Wto Sport – Badan Pelindungan Pekerja Migran Indonesia (BP2MI) memastikan perlindungan kepada para Pekerja Migran Indonesia (PMI) diberikan secara menyeluruh mulai dari sebelum berangkat, selama bekerja, hingga saat pulang ke Tanah Air.
“Perlindungan yang kita berikan tentu perlindungan paripurna. Artinya, perlindungan yang kita berikan kepada calon PMI maupun keluarganya, dimulai bahkan sebelum mereka berangkat, selama bekerja di sana, sampai pulang kembali,” ujar Deputi Bidang Penempatan dan Pelindungan Kawasan Asia dan Afrika BP2MI Agustinus Gatot Hermawan saat Rapat Koordinasi Lintas Sektoral BP2MI di Yogyakarta, Jumat.
Perlindungan yang diberikan BP2MI, kata dia, meliputi berbagai aspek mencakup hukum, sosial dan ekonomi.
Gatot menuturkan pekerja migran memiliki hak asasi manusia sama halnya dengan pekerja lainnya sehingga negara wajib memberikan perlindungan tanpa diskriminasi.

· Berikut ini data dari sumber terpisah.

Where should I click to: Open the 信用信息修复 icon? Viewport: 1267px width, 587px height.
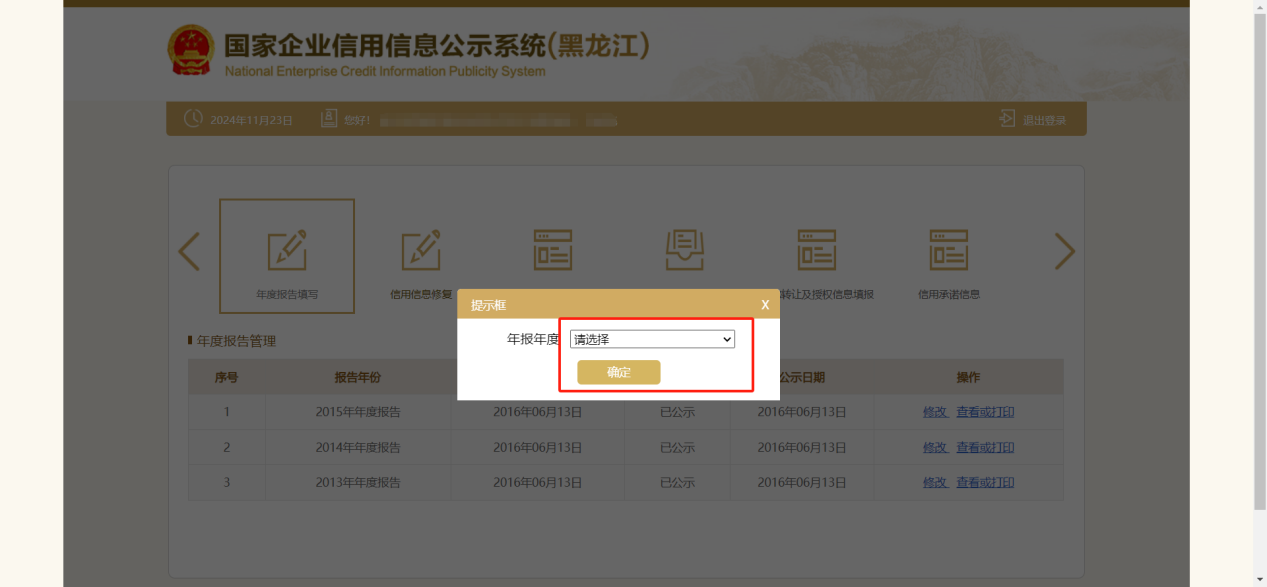pyautogui.click(x=421, y=250)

Menurut dia, BP2MI berupaya memposisikan PMI sebagai warga VIP sehingga perlindungan diberikan secara optimal dari ujung rambut sampai ujung kaki.
Hal itu ditekankan Gatot sejalan dengan program prioritas BP2MI karena selama ini stigma publik terhadap pekerja migran telah terbentuk dengan menganggap mereka sebagai pekerja rendahan.
“Banyak yang menganggap menjadi pekerja migran adalah pekerjaan yang rendah. Padahal tidaklah demikian, ucap dia.
Jika berangkat melalui jalur resmi, kata dia, BP2MI bakal mengharuskan pekerja migran benar-benar memahami mengenai potensi dan risikonya bekerja di luar negeri.
Dia juga berharap PMI mampu jadi pekerja yang humanis, bermartabat, mandiri, serta tidak dimobilisasi.
“Perlindungan optimal kami berikan karena PMI rawan dengan perdagangan orang, rawan mengalami eksploitasi ataupun PHK sepihak, maupun rawan pula mengalami kekerasan,” ujar dia.
Dalam kesempatan itu, Sekretaris Daerah DIY Beny Suharsono mengatakan penerapan hukuman ketat terhadap penempatan pekerja migran secara ilegal dan kegiatan mafia tenaga kerja harus dilakukan.
“Upaya memperkuat hukuman bagi pelaku mafia tenaga kerja dan memastikan penegakan hukum yang adil serta tegas terhadap praktik-praktik ilegal tentu juga perlu dilakukan,” kata Beny.
Selain itu, perlu dilakukan pula penguatan sistem penempatan resmi yang efektif guna mendorong penggunaan sistem penempatan resmi yang aman dan terverifikasi.
Dikatakan Beny, upaya dari segi transparansi dan pendidikan juga masuk dalam konsepsi perlindungan PMI.
Pada tahapan itu, diseminasi informasi dan pendidikan dilakukan dengan memberikan informasi yang jelas kepada calon tenaga kerja migran mengenai prosedur resmi, hak-hak mereka, dan risiko yang mungkin mereka hadapi.
“Kolaborasi antarpihak juga diperlukan yang meliputi kerja sama internasional, misalnya mengadakan kerja sama dengan negara-negara penerima tenaga kerja migran untuk memperkuat perlindungan mereka. Selain itu, kolaborasi dengan ‘stakeholders’ lokal yang melibatkan lembaga pemerintah, organisasi masyarakat, dan pihak swasta,” ujar Beny.